4.2.15 Hybrid search mechanism

This hybrid method combines both non-forwarding and forwarding methods to expand the search scope to two hops under the supervision of query originator node; therefore, this mechanism improves performance and reduces search cost. However, this method is not suitable for large-scale networks; it is more appropriate for super-node systems [71].

4.2.16 Dominating set-based search mechanism

This mechanism tries to boost the success-rate by producing a Connected Dominating-Set (CDS) of nodes in which the search process is accomplished by using a random walk method. CDS is a network of high-degree nodes by which the rest of the network nodes can be accessible by only one hop; molding a minimum CDS in a graph is an NP-complete problem [72].

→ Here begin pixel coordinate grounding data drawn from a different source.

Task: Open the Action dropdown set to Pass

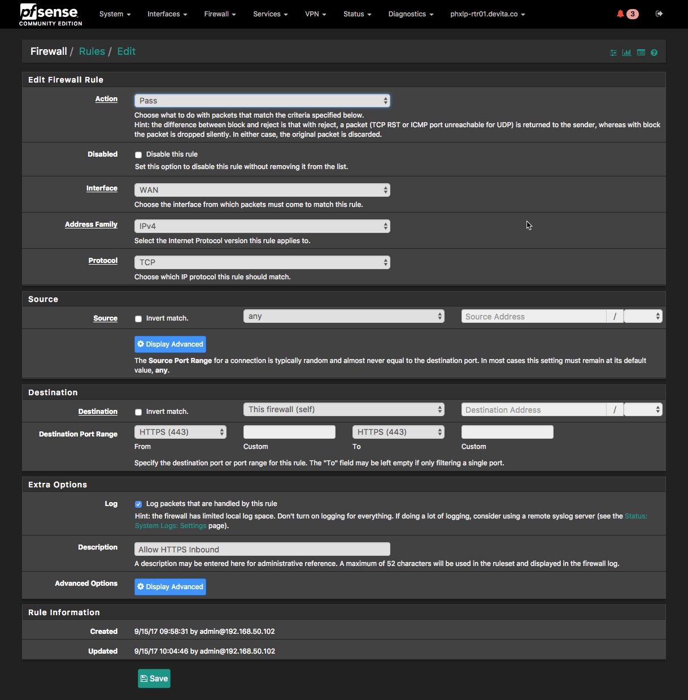Action: click(x=262, y=101)
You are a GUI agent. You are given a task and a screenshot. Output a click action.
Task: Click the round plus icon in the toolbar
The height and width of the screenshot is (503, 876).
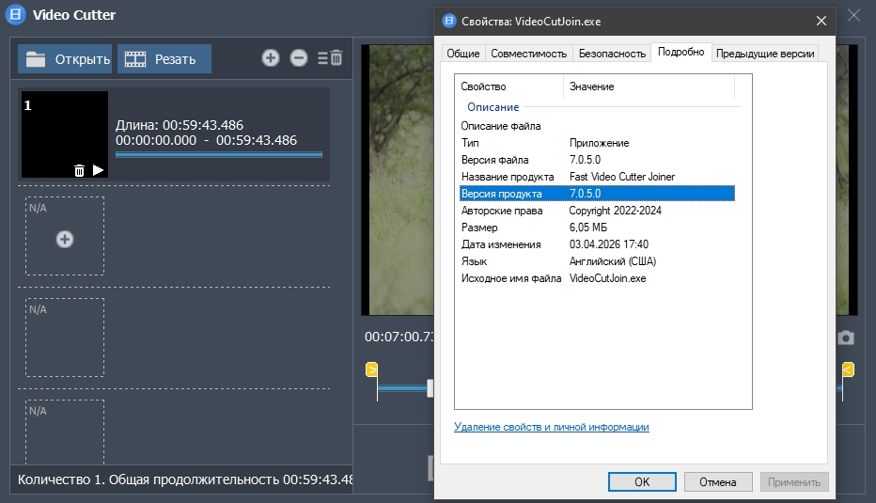(x=271, y=58)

4.2.17 Location-aware topology search mechanism

The main issue regarding tremendous traffic of flooding has its root cause in incompatibility between physical and overlay networks, in which nodes are far-off from each other in reality; this gives rise to both latency and traffic. In this regard, the Location-Aware Topology search mechanism (LAT) tries to construct an improved overlay network topology based on the physical network to enhance search performance, and it considers the dynamicity of P2P systems as well [73].

4.2.18 Local minima search mechanism

The Local Minima Search Mechanism (LSM) uses DHT [74] to assign an ID to both nodes and resources; each node replicates its resources on their neighbors until hop = 2. As a result, LSM can only search a small surrounding to ensure the success of resource finding due to the lack of global knowledge [75]. The order of searching nodes with random walk method in a local neighborhood whose ID is closest to ID of the requested resource is higher than O(logN).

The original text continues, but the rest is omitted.